One Cow in One Field

Why cows are innately carbon neutral.

The reason I love this example is because it puts aside all the nuances and plainly corrects the fallacy that ‘cows are bad for the environment’. So let’s do just that; let’s put everything aside including the assumption that we eat meat. For this example, a cow is just a cow.

Imagine putting one singular cow, alone, in a field for a year. For 365 days she walks around, grazing the grass that grows there. She drinks water from the pond over in the corner. She burps an awful lot over this year. For the uninitiated, the problem with cow burps is methane, a greenhouse gas. And what about the farts also, and the emissions from the cow pats, oh and even the c02 she breathes out?! Her emissions of carbon over the year really would add up.

But where has this carbon come from? Has our dear friend the cow just whipped them up out of thin air? Of course not. They have come from the grass that she ate. Yes, that innocent looking grass down there on the ground. Remember it’s the only thing she’s consumed for the year (and water). The cow ate it, digested it and dropped almost all of that carbon out of her back end again, albeit brown and steaming. In the meantime, some of the carbon that was in that grass has become CO2 and some has become methane, CH4. Blame the microbes in her stomach for the methane part.

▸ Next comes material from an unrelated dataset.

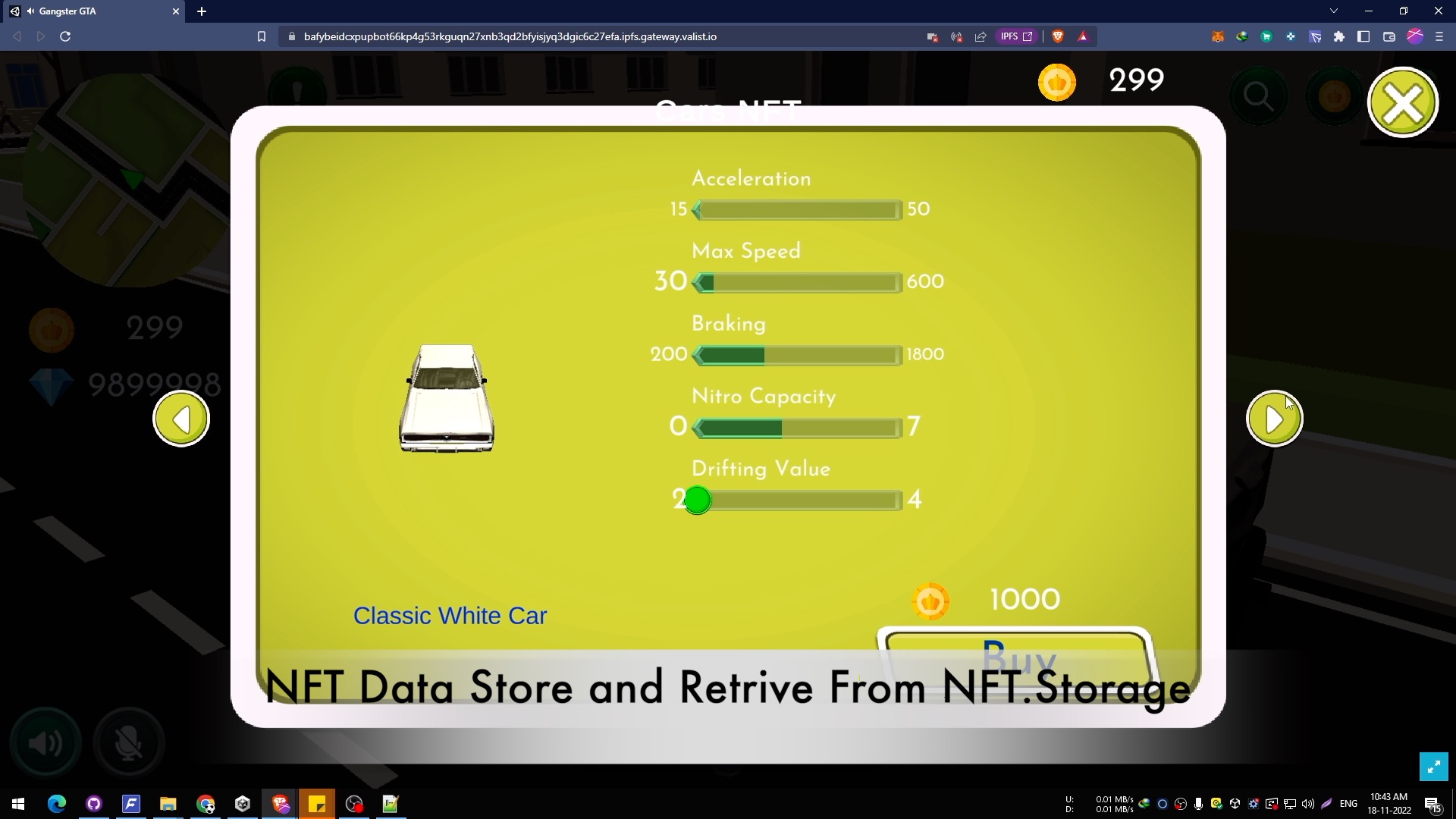Open the MetaMask fox extension
Screen dimensions: 1456x819
(1218, 36)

Now for the real hammer-blow. The grass got the carbon from the air! That’s right, using our old friend photosynthesis from childhood science lessons. Carbon dioxide from the air, and water from rain got turned into grass and oxygen. (Farming is harder than that, I promise).

So, to be clear, our cow made no new carbon or compounds whatsoever. This really is the law of conservation of energy; that states that energy cannot be created or destroyed, it can only change form. Presuming that our field has about the same amount of grass (carbon) on day 1 as day 365, our cow has been carbon neutral.

Optional(?) Nuances

Ok so she’s carbon neutral… but our pretty little cow is not off the hook quite yet. If she wasn’t there, could we not just leave all that carbon in our grass just as… grass, instead of unnecessarily making greenhouse gases? I think that economists call this opportunity cost.

No, no we couldn’t. You see, this carbon stuff is just begging to be cycled. If a cow didn’t eat it, it would decompose anyway, on the soil, and emit damn near the same amount of gas. In some climates, it would dry out, oxidise and would likely burn in a wildfire.

I know I said I wouldn’t do this, but it can’t go unmentioned that the cow does so much more than meets the eye. She cycles nutrients and helps build natural diversity. Importantly, at an opportune moment, we can harvest our friend, the cow, to feed us.